The Northern Province (Portuguese: Província do Norte) was a subdivision of the Portuguese State of India that existed between 1534 and 1739, with its capital at Baçaim (Vasai).

The origin of the province lies in the conquest of Baçaim and the annexation of its hinterland in 1534. A war ensued that, by around 1542, confirmed Portuguese sovereignty over the entire Baçaim district. The Province expanded with the 1556 conquest of the praganas of Manorá and Asserim, which were subsequently integrated into the Baçaim district. The district of Damão was annexed in 1558, and the following year the Boticer pragana was added to it, though it was lost in 1581.

Most of the Province's territory fell permanently into Maratha hands in 1739. Following its collapse, part of the territory became the Portuguese exclave of Damão, held by Portugal until 1961. In 1783, Portugal annexed the pragana of Dadra and Nagar Haveli, formed from part of the Loaça pragana — itself part of the former Damão district between 1558 and 1739. This territory remained under Portuguese sovereignty until 1954.

==Subdvisions==
The Northern Province was divided into two districts: Baçaim and Damão. Each district was subdivided into tanadarias, administrative and military divisions, which were further subdivided into praganas and cassabés, solely fiscal divisions.

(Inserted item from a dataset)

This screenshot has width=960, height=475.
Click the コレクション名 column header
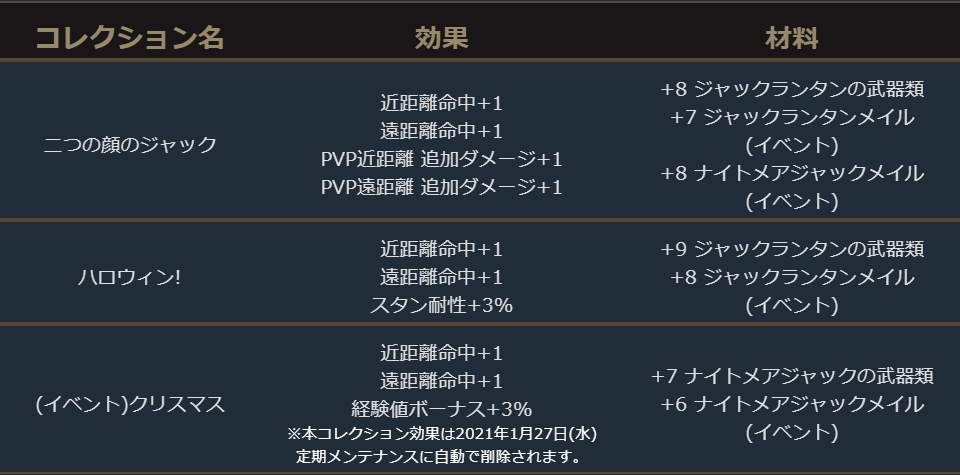130,39
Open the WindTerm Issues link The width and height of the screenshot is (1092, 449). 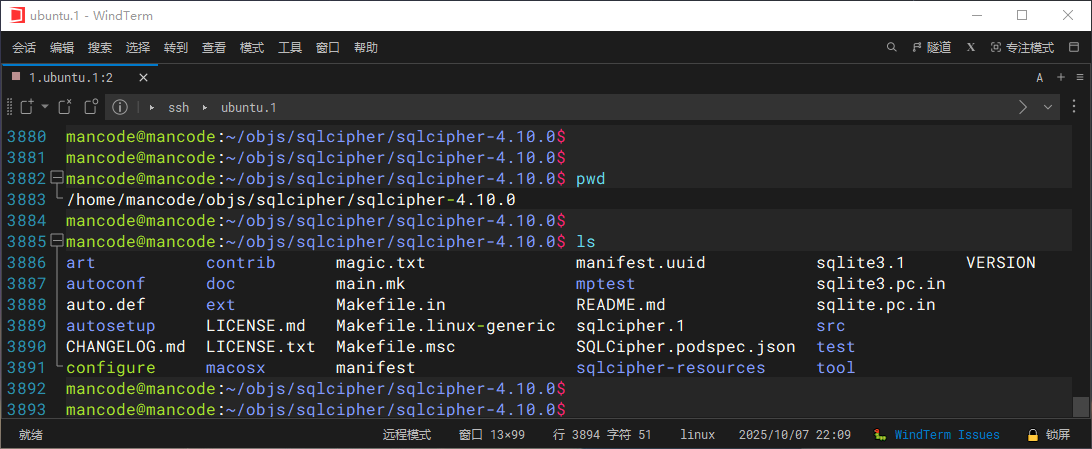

| Subdivision | District | Tanadaria | Location | Notes |
|---|---|---|---|---|
| Caranjá Cassabé | Baçaim | Caranjá | Uran | 1534–1739. The only division where the position of tanadar was hereditary. |
| Bombaim Cassabé | Baçaim | Mahim-Bombaim | Mumbai | 1534–1661 |
| Mahim Cassabé | Baçaim | Mahim-Bombaim | Mahim | 1534–1661 |
| Salcete Island | Baçaim | Salcete Island | Salsette | 1534–1739 |
| Taná Cassabé | Baçaim | Taná | Thane | 1534–1737 |
| Panchena Pragana | Baçaim | Terra firme | Taloje Panchnand | 1534– |
| Sabaio Pragana | Baçaim | Terra firme | Belapur | 1542–1737 |
| Cairena Pragana | Baçaim | Terra firme | Kopar Khairane | 1534–1737 |
| Baçaim Cassabé | Baçaim | Baçaim | Baçaim | 1534–1739 |
| Sopará Cassabé | Baçaim | Agaçaim | Nala Sopara | 1534– |
| Agaçaim Cassabé | Baçaim | Agaçaim | Agashi | 1534– |
| Anjor Pragana | Baçaim | Terra firme | Anjur | 1534– |
| Caimão Pragana | Baçaim | Campo de Baçaim | Kaman | 1534–1737 |
| Herá Pragana | Baçaim | Campo de Baçaim | Hedavade | 1534–1737 |
| Solgão Pragana | Baçaim | Campo de Baçaim | Koshimbe | 1534– |
| Manorá Pragana | Baçaim | Manorá | Manor | 1556–1739 |
| Asserim Pragana | Baçaim | Asserim | Asheri | 1556–1684, 1687–1739 |
| Mahim-Quelme Pragana | Damão | Mahim-Quelme | Mahim | 1559–1739 |
| Tarapur Pragana | Damão | Tarapur | Tarapur | 1559–1739 |
| Danu Pragana | Damão | Danu | Dahanu | 1559–1739 |
| Bará Pragana | Damão | Sangens | Bahare | 1559– |
| Sangens Pragana | Damão | Sangens | Sanjan | 1559–1739 |
| Naer Pragana | Damão | Campo | Daman | 1559–1961. Parts of this pragana formed part of the Daman exclave until 1961. |
| Callana Pragana | Damão | Campo | Nani Daman | 1559–1961. Parts of this pragana formed part of the Daman exclave until 1961. |
| Loaça Pragana | Damão | Campo | Lavachha | 1559–1954. Parts of this pragana formed part of the Dadra and Nagar Haveli exclave until 1954. |
| Poarim Pragana | Damão | Campo | Killa-Pardi | 1559–1739 |
| Boticer Pragana | Damão |  | Valsad | 1559–1581 |

An eleventh pragana in the District of Daman, the Ganjar pragana, de jure belonged to Portugal; but Portuguese control was never imposed in that territory.